This is a good time to be Joe Mauer.

Well, OK, pretty much anytime is a good time to be Joe Mauer. How many 26-year-olds make millions starring in the game they love in their hometown while women of all ages offer to swap chest protectors with them?

Now is a particularly good time to be Joe Mauer, though, because right now his agent is negotiating a contract with the Twins, and Mauer has more leverage than Pat Williams on a teeter-totter.

Ron Shapiro, Mauer's agent, has the easiest job this side of Brett Favre's razor. Never before has a Minnesota athlete, by virtue of talent, geography, popularity and timing, held this kind of negotiating advantage while seeking a record-breaking contract.

The Twins know they have to sign Mauer.

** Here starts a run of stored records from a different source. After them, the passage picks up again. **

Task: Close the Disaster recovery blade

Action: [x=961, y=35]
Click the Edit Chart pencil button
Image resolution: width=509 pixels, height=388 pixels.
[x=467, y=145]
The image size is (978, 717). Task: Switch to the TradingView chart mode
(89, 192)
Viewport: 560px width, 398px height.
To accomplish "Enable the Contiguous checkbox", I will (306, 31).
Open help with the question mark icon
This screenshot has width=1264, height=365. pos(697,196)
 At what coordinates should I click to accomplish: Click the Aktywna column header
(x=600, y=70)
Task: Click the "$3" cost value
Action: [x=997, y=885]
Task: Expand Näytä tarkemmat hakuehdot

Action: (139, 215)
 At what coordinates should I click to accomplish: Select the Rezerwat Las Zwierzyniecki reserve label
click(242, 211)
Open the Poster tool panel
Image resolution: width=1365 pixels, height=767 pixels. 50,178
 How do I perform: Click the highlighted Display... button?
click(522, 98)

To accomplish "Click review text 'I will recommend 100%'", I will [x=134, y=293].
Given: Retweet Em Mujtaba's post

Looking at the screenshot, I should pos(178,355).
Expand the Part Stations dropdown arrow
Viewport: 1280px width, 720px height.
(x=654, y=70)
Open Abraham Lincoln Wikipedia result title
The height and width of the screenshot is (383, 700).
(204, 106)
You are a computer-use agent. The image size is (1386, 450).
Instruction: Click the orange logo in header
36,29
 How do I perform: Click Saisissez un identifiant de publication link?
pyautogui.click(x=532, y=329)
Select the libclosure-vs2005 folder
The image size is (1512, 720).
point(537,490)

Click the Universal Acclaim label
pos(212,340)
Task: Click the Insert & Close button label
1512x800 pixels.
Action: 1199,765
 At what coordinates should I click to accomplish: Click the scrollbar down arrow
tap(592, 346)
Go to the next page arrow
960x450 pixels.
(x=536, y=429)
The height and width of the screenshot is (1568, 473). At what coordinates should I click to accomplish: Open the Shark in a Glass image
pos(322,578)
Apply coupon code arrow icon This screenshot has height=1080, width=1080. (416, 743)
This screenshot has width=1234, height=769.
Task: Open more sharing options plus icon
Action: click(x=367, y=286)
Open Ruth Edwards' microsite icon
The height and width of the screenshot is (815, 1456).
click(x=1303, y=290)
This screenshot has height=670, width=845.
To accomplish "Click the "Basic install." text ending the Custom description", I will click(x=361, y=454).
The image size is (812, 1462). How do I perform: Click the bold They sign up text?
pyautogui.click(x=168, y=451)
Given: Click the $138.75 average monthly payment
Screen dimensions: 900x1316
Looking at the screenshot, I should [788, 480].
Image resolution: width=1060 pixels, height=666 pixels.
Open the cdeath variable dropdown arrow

Mauer knows the Twins know they have to sign him. Shapiro knows the Twins know if they don't sign Mauer, fans will fill Target Field -- with pitchforks and torches.

Mauer's not just One of Us, he represents the best of us -- a lifelong Minnesotan who blends Bud Grant's stoicism with Kent Hrbek's fire.

Paul Molitor, Jack Morris and Dave Winfield grew up in St. Paul and returned home at the end of their careers, but they were not available to the Twins in their prime.

Mauer never left. As perhaps the best football player and baseball player in the country while at Cretin-Derham Hall, Mauer became the first pick in a deep draft that included Mark Teixeira and Mark Prior. Given a choice between playing for Florida State or in the Florida State League, he chose bus rides with the franchise he grew up watching.

The local athlete most comparable to Mauer is Bloomington's Hrbek, who, like Mauer, chose the Twins farm system over college and excelled. Even with two World Series rings, though, Hrbek's career can't compare in impact or uniqueness to Mauer's.

Three times, an American League catcher has won batting titles. All three times, it was Mauer. Mauer just won the AL MVP Award and, given reasonable health, should one day be enshrined in the Baseball Hall of Fame. Once he's there, he might even lobby for Bert Blyleven to get in.

Mauer's value is increased by his age. How many times has a homegrown star won an MVP at the age of 26 with free agency and a new stadium on the horizon?

He is the rare catcher who can dominate with his arm, bat and eye. While there are plenty of first basemen and outfielders who make an offensive impact on the game, Mauer gives the Twins an unparalleled advantage because of the position he plays.

If the Twins don't sign him soon, he will start contemplating free agency, which would arrive after the end of the 2010 season. As a free agent, Mauer would become the subject of a bidding war between the Yankees and Red Sox that could push his yearly salary to $30 million.

The Twins can't compete in that arena, so they know they have to sign Mauer now, and probably sign him at a figure that borders on financial insanity for a budget-concious franchise.

For the Twins to start the season in taxpayer-funded Target Field without a Mauer deal in place would put the Twins' resurrected brand at risk, as well as all of the optimism that surrounds the christening of a beautiful ballpark.

Mauer returning to Target Field wearing the Boston 'B' or Yankee pinstripes would ruin the reputation of every decision-maker in the Twins front office and ownership suite.

The Twins were bound to lose Johan Santana, who wanted to play in New York. They made a logical, if ill-fated, decision when they allowed Torii Hunter to leave.

This is different. This is a great everyday player from St. Paul coming off an MVP season and entering his prime as his popular franchise prepares to open a new stadium designed to support a payroll that will allow it to keep its best players.

Mauer is on his way to becoming the most popular athlete, or the most devastating athletic defection, in the history of Minnesota.

He knows it. His agent knows it. The Twins know it. So maybe this is a particularly good time to be Ron Shapiro.